Try it: Quote the entries below from the line with "The width and height of the screenshot is (182, 122)." through the line with "Task: Click the expand", both ends included, and only those lines.

Input material:
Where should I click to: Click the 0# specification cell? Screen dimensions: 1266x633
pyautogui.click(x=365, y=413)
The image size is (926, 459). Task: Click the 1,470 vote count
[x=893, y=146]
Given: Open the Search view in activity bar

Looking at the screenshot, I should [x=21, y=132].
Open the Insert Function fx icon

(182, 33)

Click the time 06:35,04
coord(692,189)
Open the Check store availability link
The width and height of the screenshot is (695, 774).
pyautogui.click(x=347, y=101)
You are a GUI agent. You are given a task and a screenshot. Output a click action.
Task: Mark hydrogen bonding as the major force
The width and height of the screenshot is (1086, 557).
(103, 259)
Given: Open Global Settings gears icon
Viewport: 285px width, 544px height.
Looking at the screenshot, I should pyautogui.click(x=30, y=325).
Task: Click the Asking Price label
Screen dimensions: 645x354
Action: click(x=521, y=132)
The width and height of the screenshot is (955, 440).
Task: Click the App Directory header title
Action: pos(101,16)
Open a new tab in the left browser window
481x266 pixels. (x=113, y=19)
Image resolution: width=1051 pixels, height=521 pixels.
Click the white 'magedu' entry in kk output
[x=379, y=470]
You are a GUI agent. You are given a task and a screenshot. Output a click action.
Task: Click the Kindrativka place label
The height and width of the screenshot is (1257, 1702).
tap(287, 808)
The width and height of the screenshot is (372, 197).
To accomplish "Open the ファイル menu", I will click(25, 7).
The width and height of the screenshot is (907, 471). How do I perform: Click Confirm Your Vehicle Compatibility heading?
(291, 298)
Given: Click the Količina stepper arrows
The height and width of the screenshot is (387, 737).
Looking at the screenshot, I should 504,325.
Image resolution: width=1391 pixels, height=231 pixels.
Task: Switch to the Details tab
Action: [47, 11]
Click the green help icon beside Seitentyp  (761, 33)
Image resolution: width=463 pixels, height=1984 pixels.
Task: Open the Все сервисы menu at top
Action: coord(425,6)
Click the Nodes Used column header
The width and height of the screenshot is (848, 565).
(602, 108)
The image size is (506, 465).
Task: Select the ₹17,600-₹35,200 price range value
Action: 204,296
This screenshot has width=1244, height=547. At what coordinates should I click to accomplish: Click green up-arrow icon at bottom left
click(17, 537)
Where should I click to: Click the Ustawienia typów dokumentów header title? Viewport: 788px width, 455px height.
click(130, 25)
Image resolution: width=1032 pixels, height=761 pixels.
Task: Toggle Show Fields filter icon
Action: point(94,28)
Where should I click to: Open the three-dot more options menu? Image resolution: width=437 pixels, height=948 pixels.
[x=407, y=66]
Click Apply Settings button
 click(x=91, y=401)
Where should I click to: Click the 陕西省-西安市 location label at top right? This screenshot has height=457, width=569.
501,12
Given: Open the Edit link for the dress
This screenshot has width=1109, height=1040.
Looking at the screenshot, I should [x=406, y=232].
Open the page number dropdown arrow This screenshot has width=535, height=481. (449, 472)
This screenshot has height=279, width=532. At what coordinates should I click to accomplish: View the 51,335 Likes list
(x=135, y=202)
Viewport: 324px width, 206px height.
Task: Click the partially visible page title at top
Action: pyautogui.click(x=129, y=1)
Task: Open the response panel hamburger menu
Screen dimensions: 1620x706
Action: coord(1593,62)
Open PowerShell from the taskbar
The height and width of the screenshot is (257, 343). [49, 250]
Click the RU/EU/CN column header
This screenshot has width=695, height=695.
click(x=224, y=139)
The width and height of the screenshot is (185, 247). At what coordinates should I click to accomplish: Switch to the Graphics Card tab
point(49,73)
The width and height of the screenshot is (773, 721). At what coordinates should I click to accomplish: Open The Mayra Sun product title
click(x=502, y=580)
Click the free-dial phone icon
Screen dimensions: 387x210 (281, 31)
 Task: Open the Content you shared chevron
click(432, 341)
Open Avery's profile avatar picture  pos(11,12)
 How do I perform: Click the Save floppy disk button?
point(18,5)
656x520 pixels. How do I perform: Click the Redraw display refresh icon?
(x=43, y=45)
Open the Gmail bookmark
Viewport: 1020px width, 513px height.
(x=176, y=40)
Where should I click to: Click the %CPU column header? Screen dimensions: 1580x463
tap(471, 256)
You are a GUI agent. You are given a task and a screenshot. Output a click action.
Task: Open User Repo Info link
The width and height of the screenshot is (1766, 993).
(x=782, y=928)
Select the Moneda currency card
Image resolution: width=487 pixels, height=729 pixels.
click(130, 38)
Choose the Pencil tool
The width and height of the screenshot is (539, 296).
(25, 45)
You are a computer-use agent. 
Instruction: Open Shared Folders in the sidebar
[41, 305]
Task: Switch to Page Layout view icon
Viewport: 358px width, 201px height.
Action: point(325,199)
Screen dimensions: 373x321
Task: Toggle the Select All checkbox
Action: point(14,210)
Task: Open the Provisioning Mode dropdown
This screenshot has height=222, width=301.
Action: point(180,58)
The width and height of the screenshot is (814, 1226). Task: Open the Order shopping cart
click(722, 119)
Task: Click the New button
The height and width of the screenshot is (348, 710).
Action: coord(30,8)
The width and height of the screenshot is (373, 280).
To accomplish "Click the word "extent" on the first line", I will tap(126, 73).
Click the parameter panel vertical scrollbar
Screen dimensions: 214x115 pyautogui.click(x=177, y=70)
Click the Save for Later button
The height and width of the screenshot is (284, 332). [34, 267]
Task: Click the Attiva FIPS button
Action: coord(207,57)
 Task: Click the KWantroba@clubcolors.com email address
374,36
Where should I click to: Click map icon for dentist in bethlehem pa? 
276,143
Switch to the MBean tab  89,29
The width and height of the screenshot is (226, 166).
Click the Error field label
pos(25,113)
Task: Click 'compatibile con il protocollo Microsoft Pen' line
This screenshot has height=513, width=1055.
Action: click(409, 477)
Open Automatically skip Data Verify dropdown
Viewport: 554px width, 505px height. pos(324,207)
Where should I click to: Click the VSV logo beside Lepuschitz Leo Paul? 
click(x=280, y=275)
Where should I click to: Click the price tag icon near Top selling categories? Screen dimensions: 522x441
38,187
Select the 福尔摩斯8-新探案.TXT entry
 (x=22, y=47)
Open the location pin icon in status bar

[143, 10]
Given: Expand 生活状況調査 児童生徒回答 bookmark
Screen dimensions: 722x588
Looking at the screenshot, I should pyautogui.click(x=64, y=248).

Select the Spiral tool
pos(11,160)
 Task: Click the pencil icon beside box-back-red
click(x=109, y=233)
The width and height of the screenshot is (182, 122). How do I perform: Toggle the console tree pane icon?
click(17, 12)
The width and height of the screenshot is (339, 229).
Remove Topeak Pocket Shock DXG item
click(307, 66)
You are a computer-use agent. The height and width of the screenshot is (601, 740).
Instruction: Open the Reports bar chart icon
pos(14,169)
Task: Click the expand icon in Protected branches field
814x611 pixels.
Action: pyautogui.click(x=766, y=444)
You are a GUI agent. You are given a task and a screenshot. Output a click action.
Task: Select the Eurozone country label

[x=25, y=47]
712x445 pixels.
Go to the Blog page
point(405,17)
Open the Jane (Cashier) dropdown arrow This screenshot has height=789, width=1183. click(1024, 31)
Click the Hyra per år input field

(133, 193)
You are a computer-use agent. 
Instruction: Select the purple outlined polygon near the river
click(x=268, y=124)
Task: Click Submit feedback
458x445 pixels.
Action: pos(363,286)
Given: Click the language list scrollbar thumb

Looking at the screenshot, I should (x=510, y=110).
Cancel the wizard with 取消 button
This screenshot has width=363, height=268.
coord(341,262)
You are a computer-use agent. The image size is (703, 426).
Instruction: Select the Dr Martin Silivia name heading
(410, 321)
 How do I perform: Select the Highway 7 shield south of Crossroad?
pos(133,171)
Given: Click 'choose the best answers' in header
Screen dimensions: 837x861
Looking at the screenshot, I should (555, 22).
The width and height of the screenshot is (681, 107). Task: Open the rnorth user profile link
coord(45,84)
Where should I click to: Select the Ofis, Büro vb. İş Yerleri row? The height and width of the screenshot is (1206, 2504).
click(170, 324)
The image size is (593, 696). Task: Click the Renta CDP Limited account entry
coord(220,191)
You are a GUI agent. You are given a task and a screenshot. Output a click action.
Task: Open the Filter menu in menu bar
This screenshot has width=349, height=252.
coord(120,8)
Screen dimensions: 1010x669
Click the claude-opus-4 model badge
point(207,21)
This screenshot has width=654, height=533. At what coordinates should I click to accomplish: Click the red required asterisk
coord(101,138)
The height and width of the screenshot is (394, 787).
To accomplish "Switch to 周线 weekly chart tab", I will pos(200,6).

Task solution:
The width and height of the screenshot is (182, 122). How do I perform: Toggle the console tree pane icon?
click(17, 12)
The width and height of the screenshot is (339, 229).
Remove Topeak Pocket Shock DXG item
click(307, 66)
You are a computer-use agent. The height and width of the screenshot is (601, 740).
Instruction: Open the Reports bar chart icon
pos(14,169)
Task: Click the expand icon in Protected branches field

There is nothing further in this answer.